__AIM__
Reproduce verbatim the stretch of lines from the one containing "Image resolution: width=2576 pixels, height=700 pixels. Identify" through the one containing "This screenshot has width=2576, height=756.".

__Excerpt from a dataset__
• • • •

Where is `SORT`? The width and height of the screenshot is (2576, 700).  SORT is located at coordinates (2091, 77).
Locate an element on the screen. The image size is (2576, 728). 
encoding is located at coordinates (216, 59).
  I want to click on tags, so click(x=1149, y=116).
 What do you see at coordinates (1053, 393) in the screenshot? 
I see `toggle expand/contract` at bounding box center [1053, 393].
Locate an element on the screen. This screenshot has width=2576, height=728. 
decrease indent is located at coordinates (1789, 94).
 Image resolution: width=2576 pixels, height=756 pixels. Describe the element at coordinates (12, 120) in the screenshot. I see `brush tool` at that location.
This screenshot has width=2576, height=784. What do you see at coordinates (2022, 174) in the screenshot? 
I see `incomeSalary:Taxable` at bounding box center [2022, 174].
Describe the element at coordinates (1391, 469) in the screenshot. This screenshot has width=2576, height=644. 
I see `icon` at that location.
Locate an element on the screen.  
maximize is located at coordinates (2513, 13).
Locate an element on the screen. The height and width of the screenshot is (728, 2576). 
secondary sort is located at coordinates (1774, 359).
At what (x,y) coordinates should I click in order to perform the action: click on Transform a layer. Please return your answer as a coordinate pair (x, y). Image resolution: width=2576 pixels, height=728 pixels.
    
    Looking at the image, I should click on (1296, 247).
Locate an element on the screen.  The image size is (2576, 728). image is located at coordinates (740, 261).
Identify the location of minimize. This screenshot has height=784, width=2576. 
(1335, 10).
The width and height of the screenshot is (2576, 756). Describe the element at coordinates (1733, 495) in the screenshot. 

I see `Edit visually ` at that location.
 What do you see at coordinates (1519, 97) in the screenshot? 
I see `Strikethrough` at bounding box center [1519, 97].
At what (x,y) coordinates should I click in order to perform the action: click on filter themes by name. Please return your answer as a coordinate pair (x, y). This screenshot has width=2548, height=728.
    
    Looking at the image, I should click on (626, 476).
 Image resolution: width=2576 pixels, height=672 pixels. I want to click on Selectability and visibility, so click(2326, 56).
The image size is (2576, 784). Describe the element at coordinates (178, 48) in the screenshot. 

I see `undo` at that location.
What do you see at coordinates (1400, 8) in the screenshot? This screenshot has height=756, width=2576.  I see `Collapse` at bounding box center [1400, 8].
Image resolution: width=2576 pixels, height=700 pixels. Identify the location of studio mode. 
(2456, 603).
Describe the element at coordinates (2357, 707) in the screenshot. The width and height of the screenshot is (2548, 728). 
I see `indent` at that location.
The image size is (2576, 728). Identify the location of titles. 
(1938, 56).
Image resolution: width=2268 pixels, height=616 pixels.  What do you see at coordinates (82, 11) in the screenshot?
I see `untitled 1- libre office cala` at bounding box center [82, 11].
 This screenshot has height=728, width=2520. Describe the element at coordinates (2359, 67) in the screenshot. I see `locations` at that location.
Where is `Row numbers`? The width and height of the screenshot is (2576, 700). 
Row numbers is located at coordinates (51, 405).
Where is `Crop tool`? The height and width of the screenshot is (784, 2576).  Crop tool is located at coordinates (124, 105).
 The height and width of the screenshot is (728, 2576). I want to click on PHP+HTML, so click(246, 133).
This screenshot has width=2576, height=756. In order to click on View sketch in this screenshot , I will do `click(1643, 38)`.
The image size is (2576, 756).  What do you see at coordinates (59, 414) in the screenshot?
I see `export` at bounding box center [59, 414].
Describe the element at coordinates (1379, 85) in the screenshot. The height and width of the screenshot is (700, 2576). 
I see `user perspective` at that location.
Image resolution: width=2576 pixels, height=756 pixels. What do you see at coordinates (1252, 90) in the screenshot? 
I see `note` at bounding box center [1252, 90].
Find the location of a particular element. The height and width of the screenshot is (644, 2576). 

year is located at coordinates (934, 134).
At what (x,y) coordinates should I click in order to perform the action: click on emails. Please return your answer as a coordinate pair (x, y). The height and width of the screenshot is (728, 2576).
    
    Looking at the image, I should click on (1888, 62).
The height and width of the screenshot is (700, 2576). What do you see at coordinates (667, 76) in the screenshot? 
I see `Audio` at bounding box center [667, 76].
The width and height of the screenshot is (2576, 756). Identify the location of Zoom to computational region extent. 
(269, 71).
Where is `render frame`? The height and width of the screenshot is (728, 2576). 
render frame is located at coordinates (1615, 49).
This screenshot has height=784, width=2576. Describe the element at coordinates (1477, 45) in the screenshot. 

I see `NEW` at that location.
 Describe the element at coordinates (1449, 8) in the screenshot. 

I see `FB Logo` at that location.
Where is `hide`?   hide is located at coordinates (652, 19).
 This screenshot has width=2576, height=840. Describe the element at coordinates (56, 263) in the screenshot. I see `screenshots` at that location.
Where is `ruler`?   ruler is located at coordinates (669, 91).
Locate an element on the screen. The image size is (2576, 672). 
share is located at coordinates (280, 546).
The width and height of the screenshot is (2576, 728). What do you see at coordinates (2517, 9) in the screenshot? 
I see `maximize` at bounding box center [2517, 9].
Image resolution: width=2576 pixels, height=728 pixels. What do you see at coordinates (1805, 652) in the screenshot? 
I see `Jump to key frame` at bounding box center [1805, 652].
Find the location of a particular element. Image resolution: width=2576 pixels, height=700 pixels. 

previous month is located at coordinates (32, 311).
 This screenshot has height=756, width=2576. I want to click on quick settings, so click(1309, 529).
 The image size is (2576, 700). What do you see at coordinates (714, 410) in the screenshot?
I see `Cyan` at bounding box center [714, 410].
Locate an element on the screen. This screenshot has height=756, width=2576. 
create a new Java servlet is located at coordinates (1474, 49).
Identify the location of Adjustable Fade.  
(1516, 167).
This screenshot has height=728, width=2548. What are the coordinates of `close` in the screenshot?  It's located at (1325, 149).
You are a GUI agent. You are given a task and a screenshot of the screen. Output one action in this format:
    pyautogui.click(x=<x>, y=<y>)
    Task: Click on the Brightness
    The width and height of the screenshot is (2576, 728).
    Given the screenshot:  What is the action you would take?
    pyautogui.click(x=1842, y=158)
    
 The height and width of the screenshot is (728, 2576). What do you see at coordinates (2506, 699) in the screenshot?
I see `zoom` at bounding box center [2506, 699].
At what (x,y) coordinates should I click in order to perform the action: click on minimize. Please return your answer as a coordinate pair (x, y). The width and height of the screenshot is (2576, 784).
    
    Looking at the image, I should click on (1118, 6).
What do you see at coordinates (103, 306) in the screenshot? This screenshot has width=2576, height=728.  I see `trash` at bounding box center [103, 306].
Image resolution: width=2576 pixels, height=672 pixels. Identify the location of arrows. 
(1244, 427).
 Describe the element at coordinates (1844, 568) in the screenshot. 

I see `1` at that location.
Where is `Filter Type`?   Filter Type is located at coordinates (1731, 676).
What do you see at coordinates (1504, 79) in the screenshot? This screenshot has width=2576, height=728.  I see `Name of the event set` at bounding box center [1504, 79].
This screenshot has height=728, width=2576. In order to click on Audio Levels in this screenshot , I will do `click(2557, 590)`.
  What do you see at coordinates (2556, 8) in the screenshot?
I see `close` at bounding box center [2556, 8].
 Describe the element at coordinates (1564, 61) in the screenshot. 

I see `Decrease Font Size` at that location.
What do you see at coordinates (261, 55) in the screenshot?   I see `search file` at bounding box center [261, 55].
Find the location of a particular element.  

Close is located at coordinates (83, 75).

• • • •

__SOLUTION FOR THIS TASK__
Image resolution: width=2576 pixels, height=700 pixels. Identify the location of studio mode. 
(2456, 603).
Describe the element at coordinates (2357, 707) in the screenshot. The width and height of the screenshot is (2548, 728). 
I see `indent` at that location.
The image size is (2576, 728). Identify the location of titles. 
(1938, 56).
Image resolution: width=2268 pixels, height=616 pixels.  What do you see at coordinates (82, 11) in the screenshot?
I see `untitled 1- libre office cala` at bounding box center [82, 11].
 This screenshot has height=728, width=2520. Describe the element at coordinates (2359, 67) in the screenshot. I see `locations` at that location.
Where is `Row numbers`? The width and height of the screenshot is (2576, 700). 
Row numbers is located at coordinates (51, 405).
Where is `Crop tool`? The height and width of the screenshot is (784, 2576).  Crop tool is located at coordinates (124, 105).
 The height and width of the screenshot is (728, 2576). I want to click on PHP+HTML, so click(246, 133).
This screenshot has width=2576, height=756. In order to click on View sketch in this screenshot , I will do `click(1643, 38)`.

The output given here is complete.